*DATA LISTING*:

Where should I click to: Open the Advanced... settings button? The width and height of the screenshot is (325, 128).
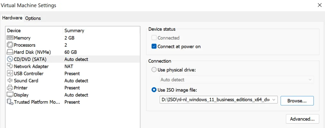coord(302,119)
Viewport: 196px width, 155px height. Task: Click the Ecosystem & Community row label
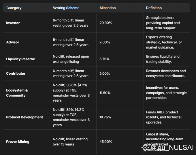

==

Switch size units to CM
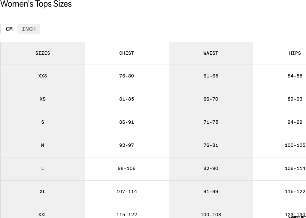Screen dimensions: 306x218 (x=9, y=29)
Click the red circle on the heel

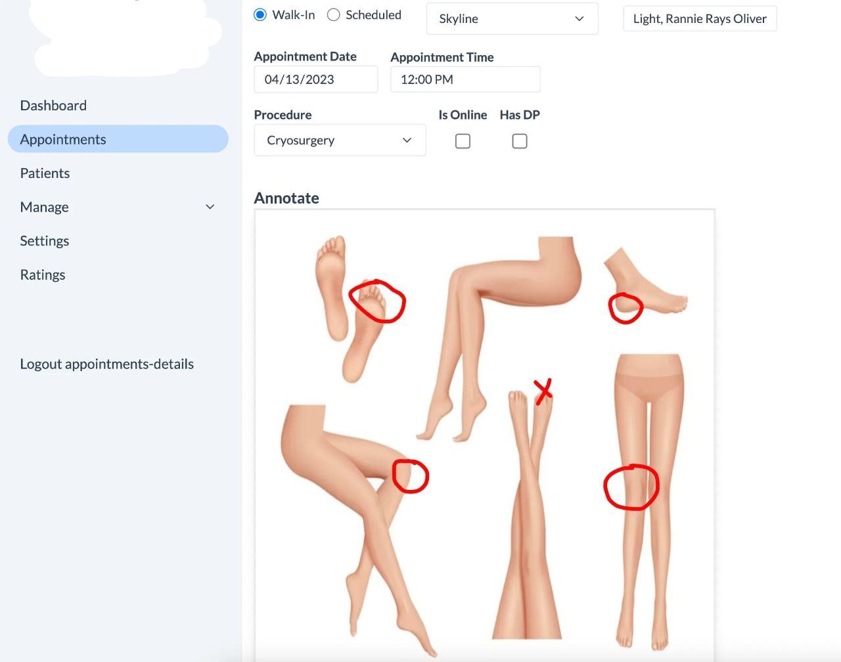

...

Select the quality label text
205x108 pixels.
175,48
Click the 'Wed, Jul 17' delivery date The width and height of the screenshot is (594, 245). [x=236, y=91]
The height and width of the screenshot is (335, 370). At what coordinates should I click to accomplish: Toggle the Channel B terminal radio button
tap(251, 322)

*EXERCISE AIM*:
Using the data above, return the lines from the one holding "Where should I" through the one holding "Viewport: 196px width, 155px" exactly, but not the pictures.

*RESULT OF THIS TASK*:
Where should I click to: Open the Advanced... settings button? The width and height of the screenshot is (325, 128).
coord(302,119)
Viewport: 196px width, 155px height. Task: Click the Ecosystem & Community row label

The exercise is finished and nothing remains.